I had a humbling day at the park. I hosted another big park wedding work day with the Everett Gospel Mission. We had around 20 women there, we've got about 10 acres of dandelions, so we put a dent in the work but not much! The women who came today have nothing, or at least not much. They have a good spirit and big hearts. But they also have stories, ones I don't want to ask about. It reminds me of how much I have. It's almost hard to be around them-I drove my leather seated SUV to the grocery after and bought whatever we needed. I filled the tank up with gas, I didn't have to ration my money. I try not to buy too much, rarely buy clothes for any of us and I've cut back on fancy stuff from the store-like expensive cheese and prepackaged foods. But, I didn't have to pick between groceries or gas. Or, groceries or health insurance.
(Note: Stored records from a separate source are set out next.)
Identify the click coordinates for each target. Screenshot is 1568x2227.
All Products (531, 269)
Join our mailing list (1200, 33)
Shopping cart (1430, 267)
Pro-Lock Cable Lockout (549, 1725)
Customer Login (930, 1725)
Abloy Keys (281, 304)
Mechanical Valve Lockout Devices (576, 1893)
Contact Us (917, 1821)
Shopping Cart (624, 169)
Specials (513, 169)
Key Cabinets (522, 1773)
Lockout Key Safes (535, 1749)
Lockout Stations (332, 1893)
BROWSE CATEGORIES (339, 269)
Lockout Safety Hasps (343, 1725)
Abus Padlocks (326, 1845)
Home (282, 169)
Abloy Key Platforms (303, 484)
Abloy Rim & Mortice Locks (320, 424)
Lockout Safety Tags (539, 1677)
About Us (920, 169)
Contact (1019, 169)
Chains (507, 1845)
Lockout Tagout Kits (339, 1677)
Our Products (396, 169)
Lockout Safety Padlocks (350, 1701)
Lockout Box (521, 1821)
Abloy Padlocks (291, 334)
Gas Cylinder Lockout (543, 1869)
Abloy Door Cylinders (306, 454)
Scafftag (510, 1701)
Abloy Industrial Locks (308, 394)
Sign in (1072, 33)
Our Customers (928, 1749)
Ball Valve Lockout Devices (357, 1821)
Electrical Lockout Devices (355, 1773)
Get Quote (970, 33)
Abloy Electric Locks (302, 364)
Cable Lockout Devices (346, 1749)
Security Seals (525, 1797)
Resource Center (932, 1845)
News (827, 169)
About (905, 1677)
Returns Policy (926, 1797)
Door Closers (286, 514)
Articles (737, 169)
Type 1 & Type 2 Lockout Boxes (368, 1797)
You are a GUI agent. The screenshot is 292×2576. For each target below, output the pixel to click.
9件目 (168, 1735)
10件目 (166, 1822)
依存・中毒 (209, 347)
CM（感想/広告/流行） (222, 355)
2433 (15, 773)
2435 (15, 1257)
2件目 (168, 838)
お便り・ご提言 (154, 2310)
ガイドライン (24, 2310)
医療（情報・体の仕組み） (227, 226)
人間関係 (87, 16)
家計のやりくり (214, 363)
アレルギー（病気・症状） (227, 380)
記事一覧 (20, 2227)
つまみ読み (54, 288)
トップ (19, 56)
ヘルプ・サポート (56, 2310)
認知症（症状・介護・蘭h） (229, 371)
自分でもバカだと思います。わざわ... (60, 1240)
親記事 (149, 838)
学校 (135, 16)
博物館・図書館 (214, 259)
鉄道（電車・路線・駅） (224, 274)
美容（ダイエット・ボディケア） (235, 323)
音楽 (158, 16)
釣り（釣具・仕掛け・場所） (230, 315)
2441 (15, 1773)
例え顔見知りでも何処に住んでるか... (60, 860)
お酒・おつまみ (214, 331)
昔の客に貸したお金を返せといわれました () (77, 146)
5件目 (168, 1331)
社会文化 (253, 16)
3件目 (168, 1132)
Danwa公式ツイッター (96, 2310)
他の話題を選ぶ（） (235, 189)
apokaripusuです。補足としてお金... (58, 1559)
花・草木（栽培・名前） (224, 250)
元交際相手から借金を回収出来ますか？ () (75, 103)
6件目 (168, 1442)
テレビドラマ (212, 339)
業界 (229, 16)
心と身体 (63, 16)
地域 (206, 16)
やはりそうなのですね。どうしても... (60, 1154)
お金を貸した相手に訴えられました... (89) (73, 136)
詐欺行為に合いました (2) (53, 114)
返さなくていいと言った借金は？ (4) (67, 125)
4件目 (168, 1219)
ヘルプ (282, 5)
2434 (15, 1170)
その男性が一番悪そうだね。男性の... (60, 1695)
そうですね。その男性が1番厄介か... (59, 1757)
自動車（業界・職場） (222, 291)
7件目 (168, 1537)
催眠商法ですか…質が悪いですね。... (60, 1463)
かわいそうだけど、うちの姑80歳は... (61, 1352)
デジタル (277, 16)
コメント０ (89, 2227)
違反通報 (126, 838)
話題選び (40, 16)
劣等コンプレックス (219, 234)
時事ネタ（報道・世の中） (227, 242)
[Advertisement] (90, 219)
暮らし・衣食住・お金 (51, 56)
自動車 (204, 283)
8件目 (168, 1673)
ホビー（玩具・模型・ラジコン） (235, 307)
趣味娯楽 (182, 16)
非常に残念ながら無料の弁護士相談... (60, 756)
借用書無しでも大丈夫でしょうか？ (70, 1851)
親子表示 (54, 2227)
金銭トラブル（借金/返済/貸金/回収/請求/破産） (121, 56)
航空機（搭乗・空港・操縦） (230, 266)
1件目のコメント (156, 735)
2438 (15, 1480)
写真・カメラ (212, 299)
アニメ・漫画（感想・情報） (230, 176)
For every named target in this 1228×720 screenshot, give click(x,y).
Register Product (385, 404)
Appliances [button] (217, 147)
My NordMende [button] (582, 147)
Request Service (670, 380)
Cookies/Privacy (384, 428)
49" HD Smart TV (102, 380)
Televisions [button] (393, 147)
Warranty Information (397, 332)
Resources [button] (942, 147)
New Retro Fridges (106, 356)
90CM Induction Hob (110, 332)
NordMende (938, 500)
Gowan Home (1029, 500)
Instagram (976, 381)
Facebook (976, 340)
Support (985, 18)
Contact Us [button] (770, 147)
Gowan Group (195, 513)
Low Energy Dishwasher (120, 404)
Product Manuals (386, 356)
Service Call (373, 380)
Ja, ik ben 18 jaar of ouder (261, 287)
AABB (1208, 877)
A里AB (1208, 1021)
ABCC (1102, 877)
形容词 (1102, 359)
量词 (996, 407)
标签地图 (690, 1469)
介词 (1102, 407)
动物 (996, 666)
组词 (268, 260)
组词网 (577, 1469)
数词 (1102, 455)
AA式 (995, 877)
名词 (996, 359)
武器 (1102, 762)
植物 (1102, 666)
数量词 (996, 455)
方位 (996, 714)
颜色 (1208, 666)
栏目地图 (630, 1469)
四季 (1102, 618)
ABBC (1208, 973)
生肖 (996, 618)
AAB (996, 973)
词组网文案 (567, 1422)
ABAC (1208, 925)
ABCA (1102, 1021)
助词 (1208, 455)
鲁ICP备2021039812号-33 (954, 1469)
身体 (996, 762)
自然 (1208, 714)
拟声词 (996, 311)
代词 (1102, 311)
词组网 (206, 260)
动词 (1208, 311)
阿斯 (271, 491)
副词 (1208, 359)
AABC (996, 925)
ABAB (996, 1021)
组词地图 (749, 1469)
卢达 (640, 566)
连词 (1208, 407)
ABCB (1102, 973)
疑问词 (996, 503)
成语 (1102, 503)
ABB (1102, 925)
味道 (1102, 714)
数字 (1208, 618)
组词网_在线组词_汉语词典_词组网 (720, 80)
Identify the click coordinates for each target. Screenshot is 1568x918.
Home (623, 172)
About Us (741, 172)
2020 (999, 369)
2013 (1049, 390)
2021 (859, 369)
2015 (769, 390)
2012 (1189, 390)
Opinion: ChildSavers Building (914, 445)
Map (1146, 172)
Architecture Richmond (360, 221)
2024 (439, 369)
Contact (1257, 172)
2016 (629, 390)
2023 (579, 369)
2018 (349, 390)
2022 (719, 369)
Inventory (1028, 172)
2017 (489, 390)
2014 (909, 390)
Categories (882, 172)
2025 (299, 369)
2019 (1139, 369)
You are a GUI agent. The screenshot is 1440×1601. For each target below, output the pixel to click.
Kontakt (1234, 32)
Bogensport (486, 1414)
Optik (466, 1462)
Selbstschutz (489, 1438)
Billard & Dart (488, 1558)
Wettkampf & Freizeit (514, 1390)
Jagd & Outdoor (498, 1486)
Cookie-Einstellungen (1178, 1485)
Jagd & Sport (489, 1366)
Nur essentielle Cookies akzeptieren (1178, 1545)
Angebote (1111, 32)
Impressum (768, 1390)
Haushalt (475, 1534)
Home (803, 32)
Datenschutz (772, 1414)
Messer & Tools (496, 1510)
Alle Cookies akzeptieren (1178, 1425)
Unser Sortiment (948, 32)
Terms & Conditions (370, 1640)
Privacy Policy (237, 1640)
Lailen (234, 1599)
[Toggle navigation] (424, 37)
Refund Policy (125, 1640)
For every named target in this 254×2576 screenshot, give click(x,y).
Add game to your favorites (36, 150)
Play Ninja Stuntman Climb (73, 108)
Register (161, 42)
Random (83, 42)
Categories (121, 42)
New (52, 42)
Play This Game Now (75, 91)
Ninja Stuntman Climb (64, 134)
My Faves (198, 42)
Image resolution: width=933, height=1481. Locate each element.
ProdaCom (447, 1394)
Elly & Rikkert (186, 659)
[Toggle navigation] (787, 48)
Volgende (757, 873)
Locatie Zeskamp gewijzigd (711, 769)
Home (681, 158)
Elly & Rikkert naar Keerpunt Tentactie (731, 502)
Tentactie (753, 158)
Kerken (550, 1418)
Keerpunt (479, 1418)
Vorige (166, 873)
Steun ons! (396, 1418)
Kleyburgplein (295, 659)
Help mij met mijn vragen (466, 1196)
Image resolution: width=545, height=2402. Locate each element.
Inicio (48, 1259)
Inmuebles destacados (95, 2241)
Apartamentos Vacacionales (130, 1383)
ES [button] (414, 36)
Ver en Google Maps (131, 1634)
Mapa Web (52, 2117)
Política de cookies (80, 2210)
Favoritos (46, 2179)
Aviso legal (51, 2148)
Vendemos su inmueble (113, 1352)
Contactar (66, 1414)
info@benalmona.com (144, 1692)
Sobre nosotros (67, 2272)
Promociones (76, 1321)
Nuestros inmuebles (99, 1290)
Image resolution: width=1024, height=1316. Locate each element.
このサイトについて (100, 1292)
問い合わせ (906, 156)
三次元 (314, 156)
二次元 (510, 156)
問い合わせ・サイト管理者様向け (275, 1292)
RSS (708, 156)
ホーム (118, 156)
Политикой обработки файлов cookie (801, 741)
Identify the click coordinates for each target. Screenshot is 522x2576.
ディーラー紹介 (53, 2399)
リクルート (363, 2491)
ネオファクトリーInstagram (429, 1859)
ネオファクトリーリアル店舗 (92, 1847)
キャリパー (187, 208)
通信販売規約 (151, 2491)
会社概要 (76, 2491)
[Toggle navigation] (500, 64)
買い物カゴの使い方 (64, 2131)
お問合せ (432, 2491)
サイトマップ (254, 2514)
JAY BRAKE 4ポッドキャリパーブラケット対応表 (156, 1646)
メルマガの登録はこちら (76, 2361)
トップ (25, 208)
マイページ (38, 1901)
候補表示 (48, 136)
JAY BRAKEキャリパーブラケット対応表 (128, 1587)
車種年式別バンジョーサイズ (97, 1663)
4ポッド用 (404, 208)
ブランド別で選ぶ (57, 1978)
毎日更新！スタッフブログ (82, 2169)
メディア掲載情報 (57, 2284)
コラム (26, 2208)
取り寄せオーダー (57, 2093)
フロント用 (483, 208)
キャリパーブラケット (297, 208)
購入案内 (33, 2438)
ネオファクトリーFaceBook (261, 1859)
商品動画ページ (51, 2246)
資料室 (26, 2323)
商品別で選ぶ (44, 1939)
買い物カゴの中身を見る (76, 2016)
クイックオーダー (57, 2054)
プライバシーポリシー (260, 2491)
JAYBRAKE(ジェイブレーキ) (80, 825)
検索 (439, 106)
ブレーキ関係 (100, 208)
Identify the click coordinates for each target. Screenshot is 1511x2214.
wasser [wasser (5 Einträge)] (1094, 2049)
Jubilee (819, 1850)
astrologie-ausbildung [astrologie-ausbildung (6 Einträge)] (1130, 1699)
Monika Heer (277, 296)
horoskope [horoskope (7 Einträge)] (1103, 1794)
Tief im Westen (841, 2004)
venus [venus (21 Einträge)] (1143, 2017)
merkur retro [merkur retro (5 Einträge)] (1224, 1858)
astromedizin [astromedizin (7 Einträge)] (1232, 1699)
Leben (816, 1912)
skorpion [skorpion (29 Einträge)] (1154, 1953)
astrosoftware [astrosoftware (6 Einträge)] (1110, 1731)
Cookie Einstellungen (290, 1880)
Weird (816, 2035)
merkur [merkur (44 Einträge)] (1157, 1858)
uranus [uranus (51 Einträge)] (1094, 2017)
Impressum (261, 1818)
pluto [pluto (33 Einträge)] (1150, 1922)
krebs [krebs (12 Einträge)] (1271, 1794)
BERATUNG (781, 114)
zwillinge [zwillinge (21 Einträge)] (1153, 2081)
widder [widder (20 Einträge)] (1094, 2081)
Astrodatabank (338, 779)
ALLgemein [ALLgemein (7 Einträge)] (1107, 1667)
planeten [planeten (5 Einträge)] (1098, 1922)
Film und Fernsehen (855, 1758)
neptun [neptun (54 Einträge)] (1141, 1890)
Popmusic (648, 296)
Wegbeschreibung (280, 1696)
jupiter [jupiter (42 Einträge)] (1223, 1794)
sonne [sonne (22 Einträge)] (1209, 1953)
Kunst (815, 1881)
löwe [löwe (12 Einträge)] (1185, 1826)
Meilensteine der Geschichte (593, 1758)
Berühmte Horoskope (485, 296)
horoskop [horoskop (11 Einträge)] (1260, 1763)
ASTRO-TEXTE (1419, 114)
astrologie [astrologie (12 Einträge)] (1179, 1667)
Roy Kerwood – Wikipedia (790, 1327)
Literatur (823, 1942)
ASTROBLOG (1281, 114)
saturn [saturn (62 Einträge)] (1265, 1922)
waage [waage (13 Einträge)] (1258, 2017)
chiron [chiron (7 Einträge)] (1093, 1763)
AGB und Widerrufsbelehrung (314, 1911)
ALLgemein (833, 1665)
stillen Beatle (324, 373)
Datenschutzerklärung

As a parent, I'm torn. I recognize my kids have more than the need, but isn't that what you want for your kids? To have more than you had. On one hand, I want them to appreciate what they've got and yet also want to give them anything they ask for, if we can afford it. I could buy a new toy for the kids, or push them on the swing for free entertainment.
In the long run, I think it's more important to teach, "No," and let your kids go without. I don't want my children to take things for granted, but I want them to have any opportunity for success that comes to them. I also want to share what we've got with people who don't. Time to sort through the toys and donate them to the mission. Along with my maternity clothes, I don't need those anymore!